L’espressione “sub rosa”, che in latino significa “sotto la rosa”, viene utilizzata in inglese per indicare segretezza o riservatezza. L’origine di questa simbologia è molto antica e nel Medio Evo una rosa sospesa al soffitto impegnava i presenti, quelli sotto la rosa, alla confidenzialità delle informazioni scambiate. Il gruppo brasiliano, nato nel 2006 su iniziativa del leader e bassista Reinaldo José e giunto al suo esordio discografico nel 2009 con il concept “The Gigsaw”, utilizza questa metafora per far intendere che bisogna dar valore a ciò che si nasconde sotto la superficie.
Se la musica, intesa come rosa, è la fonte di attrazione, bisogna comunque spingersi oltre per scoprire un significato più profondo. La forma musicale scelta dal gruppo è volutamente semplice, volta a raggiungere un pubblico ampio, ed i testi nascondono messaggi filosofici che hanno lo scopo di fornire indicazioni finalizzate a rendere migliore il mondo in cui viviamo. Non immaginate comunque cose sibilline, non ci vuole l’astrologo per decodificare i messaggi contenuti in questo album: “…Vorrei un mondo in cui il bisogno più grande sia l'integrazione. Vorrei un mondo in cui l'uomo sappia di essere tutt'uno con la Creazione… (“The Wishing Man”) oppure “…Quando scoprirai cosa sei, lo sarai. Quando abbatti quello che vuoi, lo farai. Fai quello che vuoi… (“Do What You Will”) ma anche, andando più sul filosofico … L'incontro di opposti complementari è sempre un evento cosmico. Generazione di una colossale supernova di Amore Incondizionato....
Non so se questi messaggi saranno utili a cambiare il mondo o, più semplicemente, il vostro modo di vedere le cose ma io andrei alla superficie e cioè alla musica.

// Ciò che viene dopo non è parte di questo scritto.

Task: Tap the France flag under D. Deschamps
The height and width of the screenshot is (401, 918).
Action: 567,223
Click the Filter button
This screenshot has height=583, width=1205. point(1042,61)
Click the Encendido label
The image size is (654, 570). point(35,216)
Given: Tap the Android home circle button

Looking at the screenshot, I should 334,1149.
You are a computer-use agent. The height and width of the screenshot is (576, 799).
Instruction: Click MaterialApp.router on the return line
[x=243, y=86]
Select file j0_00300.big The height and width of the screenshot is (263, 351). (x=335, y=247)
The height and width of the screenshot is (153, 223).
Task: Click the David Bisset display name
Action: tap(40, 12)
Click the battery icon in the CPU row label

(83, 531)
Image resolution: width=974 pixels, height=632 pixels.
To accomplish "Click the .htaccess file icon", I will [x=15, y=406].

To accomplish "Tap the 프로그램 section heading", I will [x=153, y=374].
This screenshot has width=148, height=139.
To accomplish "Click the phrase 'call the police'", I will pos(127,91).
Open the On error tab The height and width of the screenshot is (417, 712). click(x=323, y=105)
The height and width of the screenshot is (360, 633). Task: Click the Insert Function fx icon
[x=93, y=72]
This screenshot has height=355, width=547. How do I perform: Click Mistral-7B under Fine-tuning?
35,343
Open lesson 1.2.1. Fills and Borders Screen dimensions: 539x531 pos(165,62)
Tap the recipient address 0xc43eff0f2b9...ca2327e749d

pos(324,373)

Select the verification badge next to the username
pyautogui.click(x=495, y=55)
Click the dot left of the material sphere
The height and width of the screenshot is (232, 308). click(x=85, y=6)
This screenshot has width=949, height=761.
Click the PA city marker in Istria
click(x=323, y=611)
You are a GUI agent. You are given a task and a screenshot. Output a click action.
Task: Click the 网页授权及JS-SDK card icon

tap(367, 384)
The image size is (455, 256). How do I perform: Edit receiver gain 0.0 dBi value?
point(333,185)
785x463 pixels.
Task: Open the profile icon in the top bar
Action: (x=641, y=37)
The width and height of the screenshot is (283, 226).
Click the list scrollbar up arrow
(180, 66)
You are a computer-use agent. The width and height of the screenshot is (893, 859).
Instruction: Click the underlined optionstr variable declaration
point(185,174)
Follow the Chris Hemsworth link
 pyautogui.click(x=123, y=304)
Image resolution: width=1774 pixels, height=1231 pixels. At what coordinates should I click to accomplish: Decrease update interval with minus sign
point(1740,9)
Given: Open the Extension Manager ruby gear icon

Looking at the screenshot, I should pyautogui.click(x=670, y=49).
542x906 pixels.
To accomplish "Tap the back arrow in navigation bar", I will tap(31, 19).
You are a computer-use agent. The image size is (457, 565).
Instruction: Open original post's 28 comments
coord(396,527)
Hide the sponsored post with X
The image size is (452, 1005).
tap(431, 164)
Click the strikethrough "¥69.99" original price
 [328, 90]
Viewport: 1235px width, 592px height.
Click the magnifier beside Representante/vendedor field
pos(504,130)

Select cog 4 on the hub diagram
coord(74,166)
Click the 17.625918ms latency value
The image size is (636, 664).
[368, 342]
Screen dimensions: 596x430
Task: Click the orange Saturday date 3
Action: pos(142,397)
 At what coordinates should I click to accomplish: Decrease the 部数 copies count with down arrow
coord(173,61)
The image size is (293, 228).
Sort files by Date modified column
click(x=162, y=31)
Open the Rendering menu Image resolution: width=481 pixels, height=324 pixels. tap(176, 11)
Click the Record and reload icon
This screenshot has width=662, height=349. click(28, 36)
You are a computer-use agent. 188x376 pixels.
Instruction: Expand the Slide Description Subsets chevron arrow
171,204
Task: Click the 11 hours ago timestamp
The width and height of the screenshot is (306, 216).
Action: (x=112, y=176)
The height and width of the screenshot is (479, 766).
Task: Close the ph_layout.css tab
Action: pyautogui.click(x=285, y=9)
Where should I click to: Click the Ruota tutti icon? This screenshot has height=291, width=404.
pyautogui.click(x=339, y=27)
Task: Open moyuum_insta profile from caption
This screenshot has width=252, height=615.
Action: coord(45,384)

Sette anni di registrazione sono stati spesi per registrare questo doppio CD, pubblicato il giorno 11 Novembre dell’anno 2021 (ed ecco svelato l’arcano del titolo), per un totale di 113 minuti di musica. Sono presenti ben due tastieristi e cioè Antonio "ToSan" Ribeiro e Alexandre Salgueiro, anche se elementi tastieristici addizionali sono forniti dallo stesso Reinaldo José. Non immaginatevi comunque muraglie di synth o cose del genere, le tastiere sono utilizzate per creare atmosfera, per dare un tocco di colore o talvolta per costruire piacevoli suggestioni cosmiche ma non assolutamente per stendere i vostri sensi quanto per spingervi alla meditazione. A questo scopo certe ambientazioni Floydiane, sintetizzate con grazia ed eleganza, appaiono molto adatte e brani come “The Lambspring”, “XIII”, “Hanging On” o “Breakthrough Listen” sono lì a testimoniarlo. Non a caso il gruppo cita fra i suoi punti di riferimento Raul Seixas, artista che è considerato "Pai do Rock brasileiro". La matrice diretta e cantautoriale tipica di questo artista e certe atmosfere che ci riportano ad album come “Krig-ha, Bandolo!” (1973) le ritroviamo in quest’opera che non vuole troppi arzigogoli per comunicare col suo pubblico. Le chitarre di Rudolf Pinto ci offrono riff talvolta ben intagliati, come nella opener “Rue le Tabel”, che si presenta a noi in modo maestoso ma molto più spesso appare più discreta, con delicati arpeggi ma anche con eleganti assolo. La formazione viene completata dalla batterista Barbara Laranjeira mentre il ruolo di voce solista è ricoperto invece da vari musicisti fra cui gli ospiti Romulo Cesar e Marcia Cristina.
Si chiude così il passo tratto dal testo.